Improving Lives Today Begins with Education. Regardless of age, education, or experience, learning is the catalyst for change.You cannot influence a process, mindset, or required skill without learning what needs improvement and how to accomplish it. That is why credentialed medical providers are required to refresh and expand their knowledge base. The advent of the devastating coronavirus is the current catalyst that now demands that providers learn how to diagnose and manage complex multisystem illnesses.
The Bateman Horne Center (BHC) does not have the capacity to see every person with these complex illnesses. We do have the educational and resource tools to help accelerate the ability of providers to meet the expanding needs of impacted patients. This is the core of BHC’s strategic mission: to educate providers and patients to improve access to evidence-informed care. In 2021, BHC’s educational programs will reach over 700 medical professionals in four different countries through live and virtual lectures. Each healthcare professional reached is a touchpoint for change. Patients have long been misdiagnosed and met with disbelief when living with these complex illnesses. We are proactively shifting that landscape by applying clinical and research experience to educate patients and providers and equip them with tangible and actionable intervention tools.

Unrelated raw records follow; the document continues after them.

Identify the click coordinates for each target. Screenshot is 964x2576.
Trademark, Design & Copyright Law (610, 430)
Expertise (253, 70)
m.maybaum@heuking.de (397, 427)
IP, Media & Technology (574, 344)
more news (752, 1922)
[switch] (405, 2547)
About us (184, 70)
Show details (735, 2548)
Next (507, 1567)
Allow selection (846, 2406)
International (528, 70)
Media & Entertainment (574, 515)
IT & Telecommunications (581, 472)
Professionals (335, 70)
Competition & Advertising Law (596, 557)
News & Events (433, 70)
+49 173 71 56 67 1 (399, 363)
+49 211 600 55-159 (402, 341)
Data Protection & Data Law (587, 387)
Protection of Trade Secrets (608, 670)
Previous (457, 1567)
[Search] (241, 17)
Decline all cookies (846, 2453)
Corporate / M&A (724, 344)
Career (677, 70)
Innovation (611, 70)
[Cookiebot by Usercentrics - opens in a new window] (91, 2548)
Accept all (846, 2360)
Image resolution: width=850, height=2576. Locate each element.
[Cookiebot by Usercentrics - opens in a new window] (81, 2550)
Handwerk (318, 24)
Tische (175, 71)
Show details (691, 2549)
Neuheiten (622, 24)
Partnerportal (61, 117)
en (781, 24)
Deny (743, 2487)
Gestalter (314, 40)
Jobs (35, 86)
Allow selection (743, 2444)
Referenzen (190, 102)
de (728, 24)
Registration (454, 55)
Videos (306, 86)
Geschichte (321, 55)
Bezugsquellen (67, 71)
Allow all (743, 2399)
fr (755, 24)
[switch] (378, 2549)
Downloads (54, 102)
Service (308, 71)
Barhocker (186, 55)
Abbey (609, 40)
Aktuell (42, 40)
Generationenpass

Our educational mission is funded entirely through grants and generous donations. Supporting BHC is supporting our ability to impact change. And change means improved care and less patient isolation and suffering. While not every aspect of these illnesses can be fixed or completely managed, expanding the network of knowledge affords patients an opportunity for validation, proper diagnosis, increased manageability and function, and improvement in their quality of life. Our educational work is essential in changing lives for the better – today. As you, your friends, and loved ones are considering charitable contributions, please consider the timely and critical educational programs of BHC as worthy of your support.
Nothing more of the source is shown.